Start with an Investigation
Texas law says landlords must return your security deposit within 30 days minus the cost of repairs.
Ideally, you walked through the check-out process with your landlord, and they pointed out the problems – if any – to you. If not, you’re not out of luck.
If repairs are needed, then you need to know about it. If that’s their excuse for holding on to your money, ask for an itemized list and invoices as proof of service.
While they can charge for needed repairs, a landlord can’t use the deposit to pay for ordinary wear and tear.
From here, you’ll need to use your notes and checklists from move-in and the documents from your move-out day. If you broke the stove, stained the floor, or lost a light fixture, then you may need to pay. However, if the unit looks the same – if not better – then when you moved in, your notes should prevent them from making their case.
If they won’t engage or continue to withhold your deposit, you’ll move to the second phase: a lawsuit.
Landlord Won’t Return Security Deposit? Sue Them
A landlord can’t charge you for wear and tear. If your landlord won’t return your deposit or insists on charging you part of the deposit and won’t relent, you may need to sue.
Small claims court in Texas is known as the Justice Courts. They work quickly and cost little – usually less than $50. You might even get a deferral if you are on a low income.
To get started, you need to ask for the return of the deposit in writing. Your letter needs to contain the facts (move-in/out conditions), your legal rights under Texas law, your terms (when you want the check) and your intent to sue.
Providing this letter before you sue will build your case and, if they don’t respond, you may be able to ask for damage. However, civil actions can’t amount to more than $10,000.
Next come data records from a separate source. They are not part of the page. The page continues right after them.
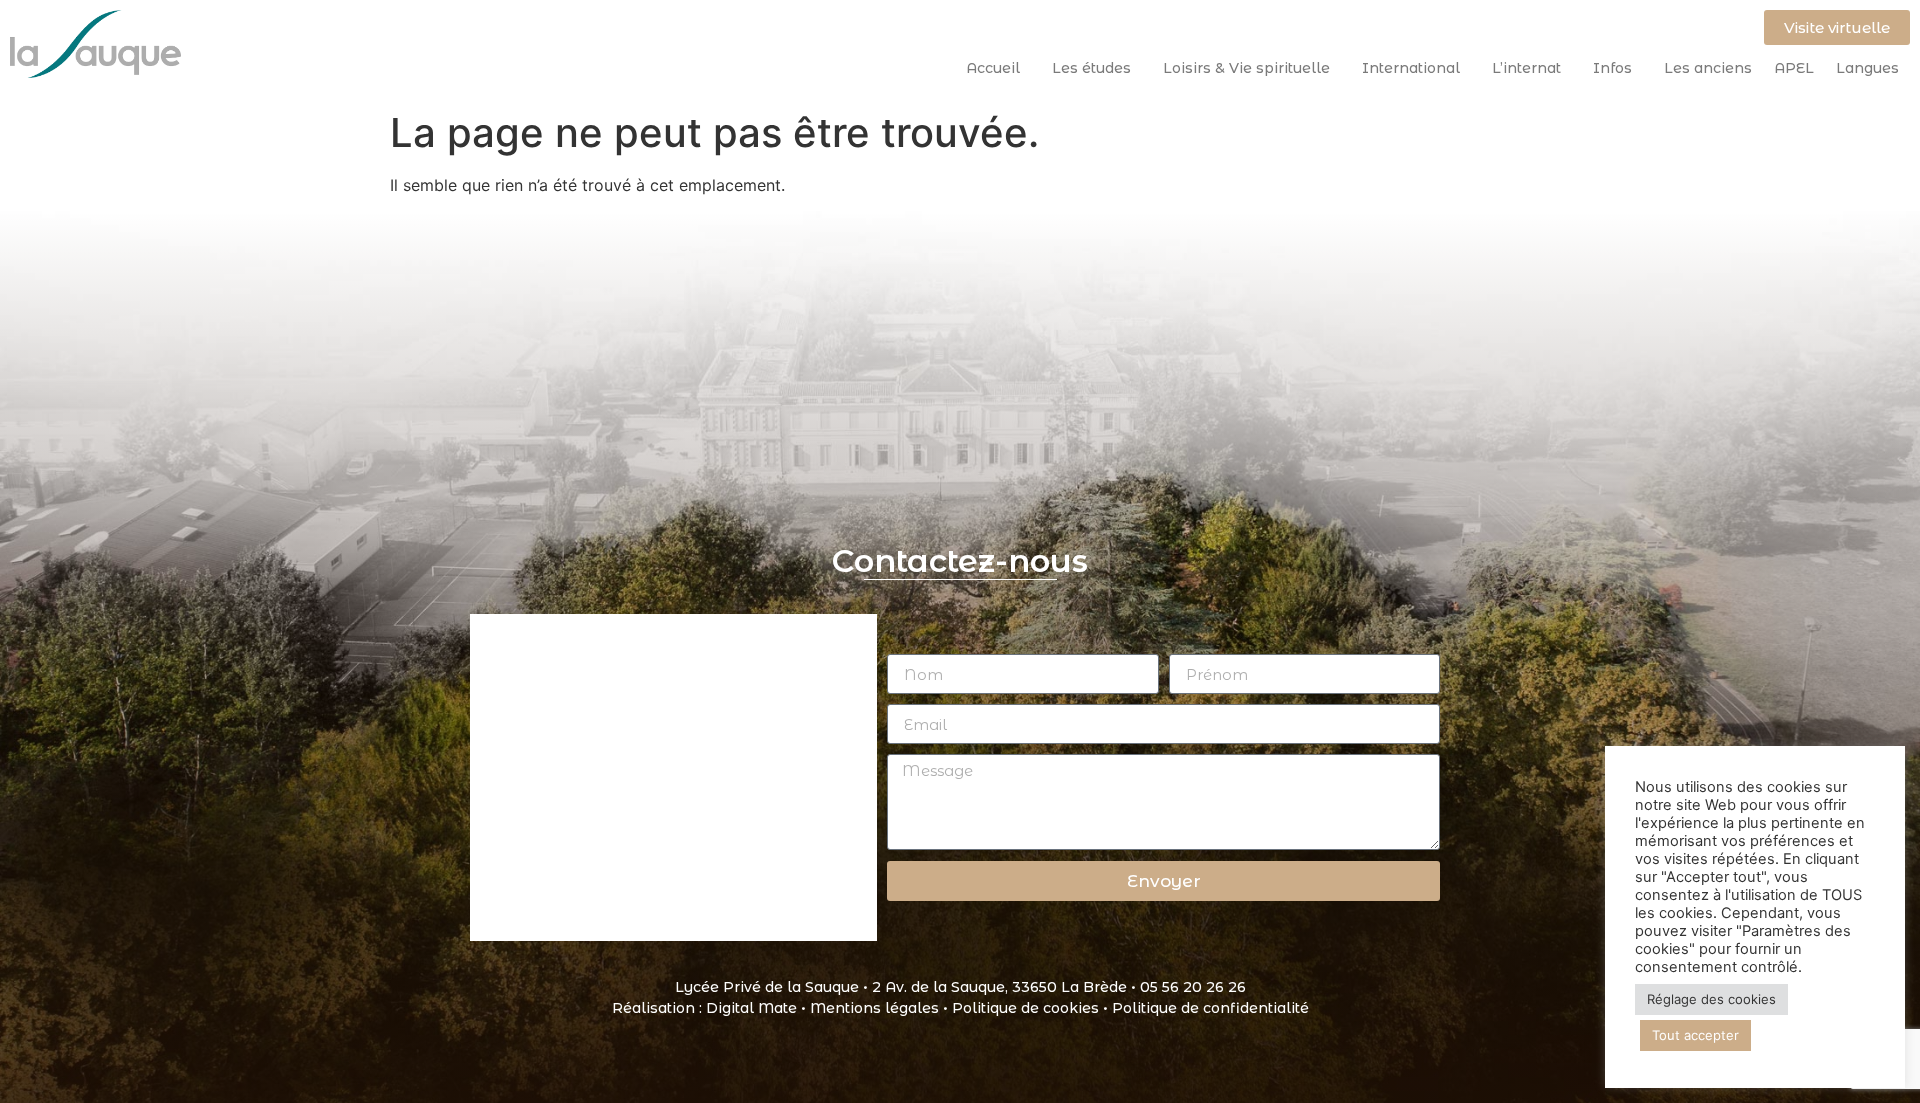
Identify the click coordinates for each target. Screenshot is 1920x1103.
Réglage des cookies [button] (1711, 999)
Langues (1867, 68)
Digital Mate (751, 1008)
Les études (1091, 68)
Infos (1612, 68)
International (1411, 68)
If they don’t respond, then it’s time to sue.
Don’t Give Up on Your Deposit
If your landlord won’t return your security deposit or wants to charge you for wear and tear – don’t give up.
The law says they must return it within 30 days of your departure. And they can’t decline to do so without reason.
Ideally, you have plenty of evidence and a paper trail to back you up. Even if you don’t, you may still be able to sue.